§ Task prompt: Can you write out the items again, from the line containing "You are a computer-use" through the end of the items, substituting "location" for "coordinates" and changing nothing else?

(Dataset rows)
────────────────────────────────────────

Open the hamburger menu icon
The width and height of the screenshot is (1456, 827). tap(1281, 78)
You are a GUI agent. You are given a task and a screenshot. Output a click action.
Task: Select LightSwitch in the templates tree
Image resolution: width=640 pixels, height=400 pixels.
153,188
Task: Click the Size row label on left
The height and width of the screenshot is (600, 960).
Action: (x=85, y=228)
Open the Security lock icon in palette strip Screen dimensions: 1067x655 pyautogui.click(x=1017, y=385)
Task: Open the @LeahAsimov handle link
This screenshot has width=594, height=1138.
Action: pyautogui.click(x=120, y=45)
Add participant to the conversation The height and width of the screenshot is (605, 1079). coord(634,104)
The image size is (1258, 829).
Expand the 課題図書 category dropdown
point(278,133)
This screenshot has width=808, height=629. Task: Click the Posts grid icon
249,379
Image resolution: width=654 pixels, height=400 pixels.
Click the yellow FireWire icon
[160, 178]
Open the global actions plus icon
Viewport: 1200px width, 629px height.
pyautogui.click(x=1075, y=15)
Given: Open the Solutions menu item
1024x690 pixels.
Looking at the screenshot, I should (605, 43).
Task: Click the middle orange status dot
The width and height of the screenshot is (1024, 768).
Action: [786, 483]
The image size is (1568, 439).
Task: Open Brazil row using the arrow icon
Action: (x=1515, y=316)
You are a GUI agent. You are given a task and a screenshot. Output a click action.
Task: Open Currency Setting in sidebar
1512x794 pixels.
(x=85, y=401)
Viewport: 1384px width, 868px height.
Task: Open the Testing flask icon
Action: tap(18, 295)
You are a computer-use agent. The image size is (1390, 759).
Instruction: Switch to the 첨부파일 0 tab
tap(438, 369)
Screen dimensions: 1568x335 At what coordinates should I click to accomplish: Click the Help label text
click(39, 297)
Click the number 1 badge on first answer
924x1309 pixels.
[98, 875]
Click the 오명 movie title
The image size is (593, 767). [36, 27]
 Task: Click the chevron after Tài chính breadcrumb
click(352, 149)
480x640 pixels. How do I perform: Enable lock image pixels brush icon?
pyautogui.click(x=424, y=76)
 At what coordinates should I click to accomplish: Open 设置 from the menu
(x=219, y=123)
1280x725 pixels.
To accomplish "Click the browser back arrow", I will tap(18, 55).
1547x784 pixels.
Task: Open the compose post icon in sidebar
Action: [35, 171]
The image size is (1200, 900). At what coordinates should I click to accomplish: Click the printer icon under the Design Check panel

────────────────────────────────────────

§ Solution:
You are a computer-use agent. The image size is (1390, 759).
Instruction: Switch to the 첨부파일 0 tab
tap(438, 369)
Screen dimensions: 1568x335 At what location should I click to accomplish: Click the Help label text
click(39, 297)
Click the number 1 badge on first answer
924x1309 pixels.
[98, 875]
Click the 오명 movie title
The image size is (593, 767). [36, 27]
 Task: Click the chevron after Tài chính breadcrumb
click(352, 149)
480x640 pixels. How do I perform: Enable lock image pixels brush icon?
pyautogui.click(x=424, y=76)
 At what location should I click to accomplish: Open 设置 from the menu
(x=219, y=123)
1280x725 pixels.
To accomplish "Click the browser back arrow", I will tap(18, 55).
1547x784 pixels.
Task: Open the compose post icon in sidebar
Action: [35, 171]
The image size is (1200, 900). At what location should I click to accomplish: Click the printer icon under the Design Check panel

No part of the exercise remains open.